Brand Consultant & Coach, Published Business Writer, Brand Author & Speaker, Harpist, Composer, Mom & Wife, Spiritual Student, Educator ... and that's just on Monday. A blog about brand leadership, innovation and anything else I want to write about.

Tuesday, August 28, 2007

The Holy Grail of Naming

It struck me today as I was reading a Fast Company blog about Washington Mutual bank's attempt to strong arm the country into calling it WaMu, that companies can be entirely too predictable and rigid about what they want in a name.

WaMu in and of itself is a terrible combination of vowel sounds that doesn't roll off the tongue and feels even more ridiculous to say. I love Ruth Sherman's account of her teen boys yelling out "WAAAAMUUUU!" as they passed a branch in the Golden State.

But... as ridiculous as the name sounds .... the name was guided by the Five Holy Grail Points of Naming:

1. It's ultra short ... the shorter the better. Why? I still don't know. Some people are just convinced a name has to be a few letters and no more.

2. It doesn't confine the company to a geographical region (a.k.a. the regional brand)...especially as the banks migrate to other parts of the country - like say - Arizona.

3. It retains the brand equity and recognition to a greater degree than starting from scratch with a brand new name.

4. It's poised to intrude into modern lexicon and therefore pop notoreity - like the brand idol of idols: Fedex.

5. It's a trademark that can be owned and defended in a court of law. Let's face it, what good is a trademarked name when it's weak as hell to defend against other wanna-be names?

Now here's the reality of the Five Holy Grail Points of Naming...

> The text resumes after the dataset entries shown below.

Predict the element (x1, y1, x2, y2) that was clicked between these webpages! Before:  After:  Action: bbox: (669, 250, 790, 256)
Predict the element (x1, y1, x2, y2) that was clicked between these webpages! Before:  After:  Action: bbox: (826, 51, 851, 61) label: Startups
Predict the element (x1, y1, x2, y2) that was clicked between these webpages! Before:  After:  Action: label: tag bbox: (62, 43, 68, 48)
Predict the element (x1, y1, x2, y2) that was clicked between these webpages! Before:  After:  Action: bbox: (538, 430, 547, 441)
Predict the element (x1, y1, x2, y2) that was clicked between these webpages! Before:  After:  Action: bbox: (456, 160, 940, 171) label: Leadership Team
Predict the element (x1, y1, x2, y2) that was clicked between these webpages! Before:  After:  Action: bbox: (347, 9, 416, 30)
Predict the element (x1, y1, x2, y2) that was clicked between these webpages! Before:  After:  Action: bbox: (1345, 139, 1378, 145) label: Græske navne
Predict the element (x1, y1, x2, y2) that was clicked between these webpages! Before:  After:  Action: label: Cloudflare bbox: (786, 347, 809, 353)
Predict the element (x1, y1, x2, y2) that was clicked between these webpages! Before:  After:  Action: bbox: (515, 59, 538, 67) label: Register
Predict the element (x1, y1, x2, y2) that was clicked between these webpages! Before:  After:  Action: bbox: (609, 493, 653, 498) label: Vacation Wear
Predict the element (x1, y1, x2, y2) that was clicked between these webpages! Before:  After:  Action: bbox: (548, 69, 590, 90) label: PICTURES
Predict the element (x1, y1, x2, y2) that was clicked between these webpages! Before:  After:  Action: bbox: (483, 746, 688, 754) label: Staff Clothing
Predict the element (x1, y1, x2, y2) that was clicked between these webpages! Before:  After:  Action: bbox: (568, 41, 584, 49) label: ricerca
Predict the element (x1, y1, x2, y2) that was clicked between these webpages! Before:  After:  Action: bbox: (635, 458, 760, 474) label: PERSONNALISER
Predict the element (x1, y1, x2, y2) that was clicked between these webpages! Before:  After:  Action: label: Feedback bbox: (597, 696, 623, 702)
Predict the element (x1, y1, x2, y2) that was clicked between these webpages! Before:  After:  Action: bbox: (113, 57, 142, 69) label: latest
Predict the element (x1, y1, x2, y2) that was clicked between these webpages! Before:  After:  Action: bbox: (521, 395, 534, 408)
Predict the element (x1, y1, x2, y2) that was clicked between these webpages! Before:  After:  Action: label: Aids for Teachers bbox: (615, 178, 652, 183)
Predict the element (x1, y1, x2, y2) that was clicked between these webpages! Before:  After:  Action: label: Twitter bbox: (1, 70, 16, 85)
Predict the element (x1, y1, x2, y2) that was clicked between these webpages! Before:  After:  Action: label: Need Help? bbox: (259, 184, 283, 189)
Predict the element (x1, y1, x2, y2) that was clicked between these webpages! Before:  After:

If a company is forcing a fit, the strategy can sincerely backfire on a brand. If the forced brand was a person you met at a dinner party, you'd probably walk away muttering "What a fake dork (**or insert expletive**)" and not give the person a second thought let alone the time of day. Now translate that over to how someone regards a brand...potential customer turned off. Even in the world of naming, authentic wins every time.